» **Working data**:
■ ■ ■ ■ ■ ■ ■

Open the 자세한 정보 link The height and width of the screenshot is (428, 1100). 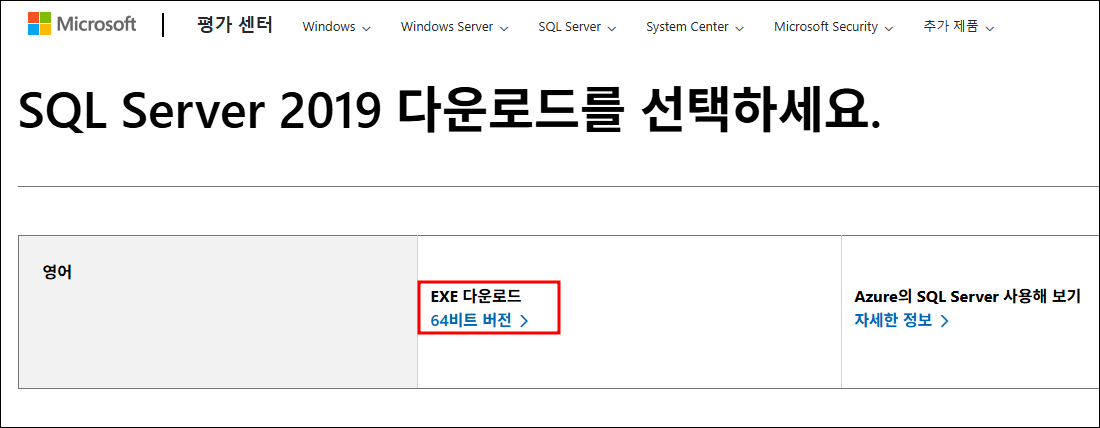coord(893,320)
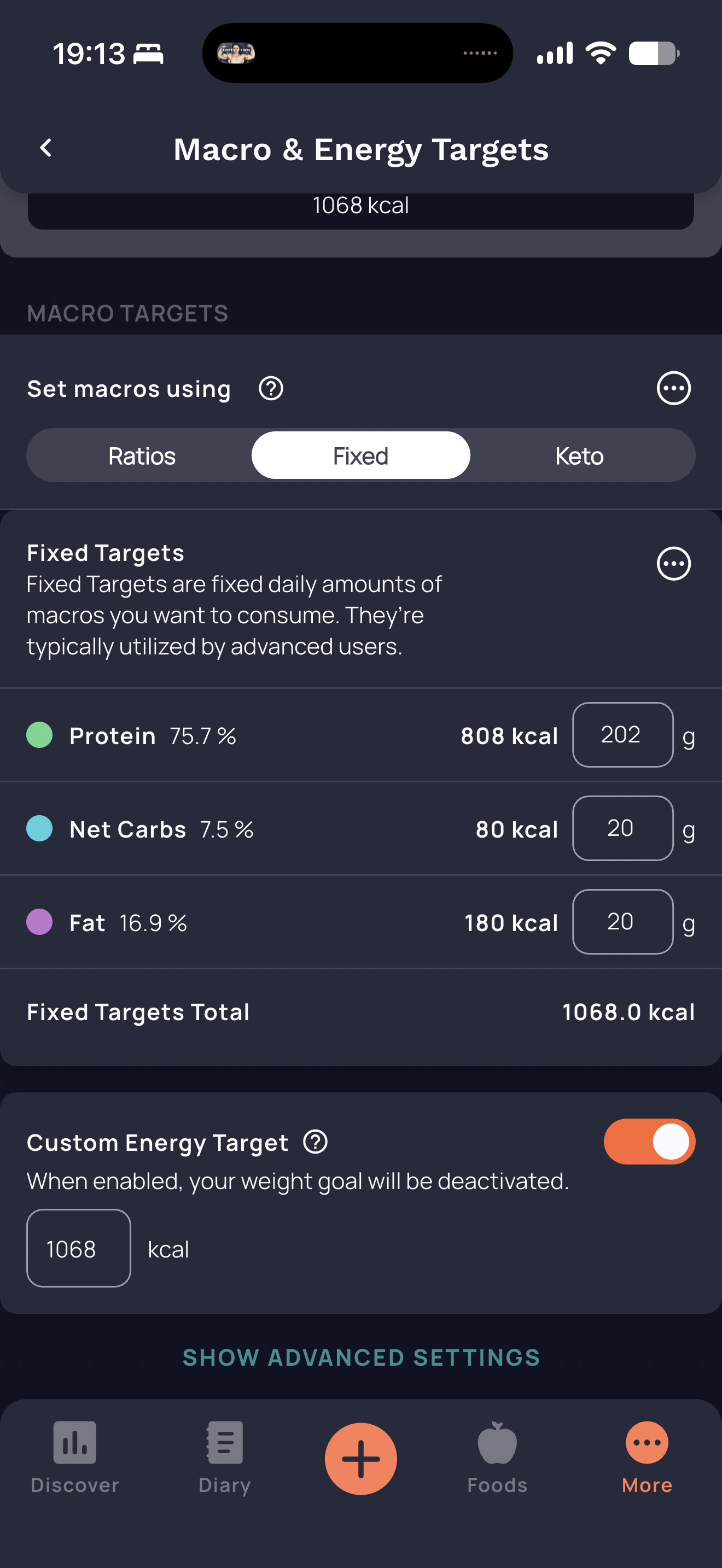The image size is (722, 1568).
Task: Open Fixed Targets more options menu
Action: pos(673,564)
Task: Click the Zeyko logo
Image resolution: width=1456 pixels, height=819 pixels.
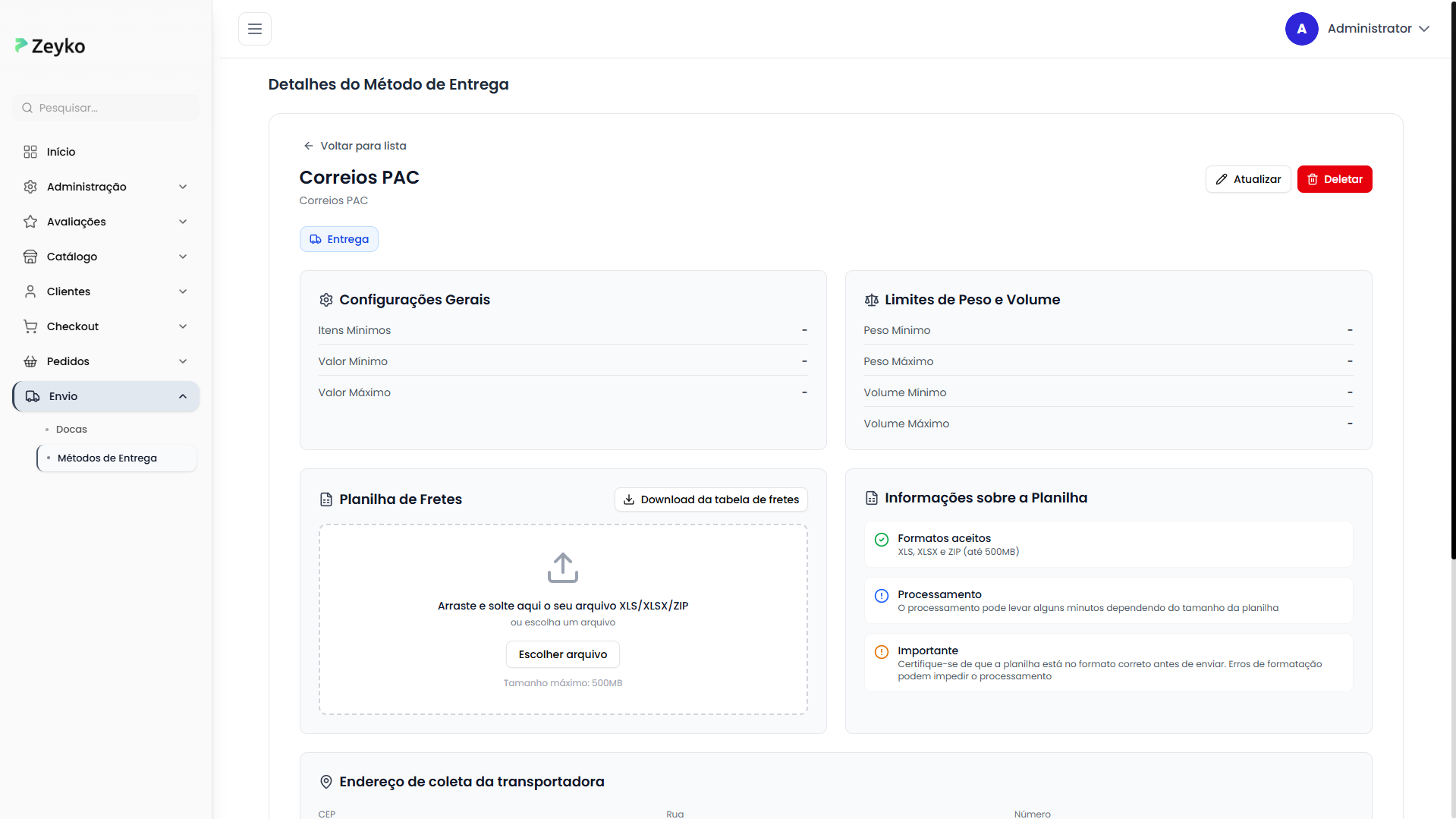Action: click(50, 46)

■ ■ ■ ■ ■ ■ ■

» **Set problem**: Update the part of the lines that opens with the line containing "Task: Click the Zeyko logo" and closes with the last line, replacing "logo" with "emblem" and changing nothing else. Leave the pictures out of your answer.

» **Response**:
Task: Click the Zeyko emblem
Image resolution: width=1456 pixels, height=819 pixels.
Action: click(50, 46)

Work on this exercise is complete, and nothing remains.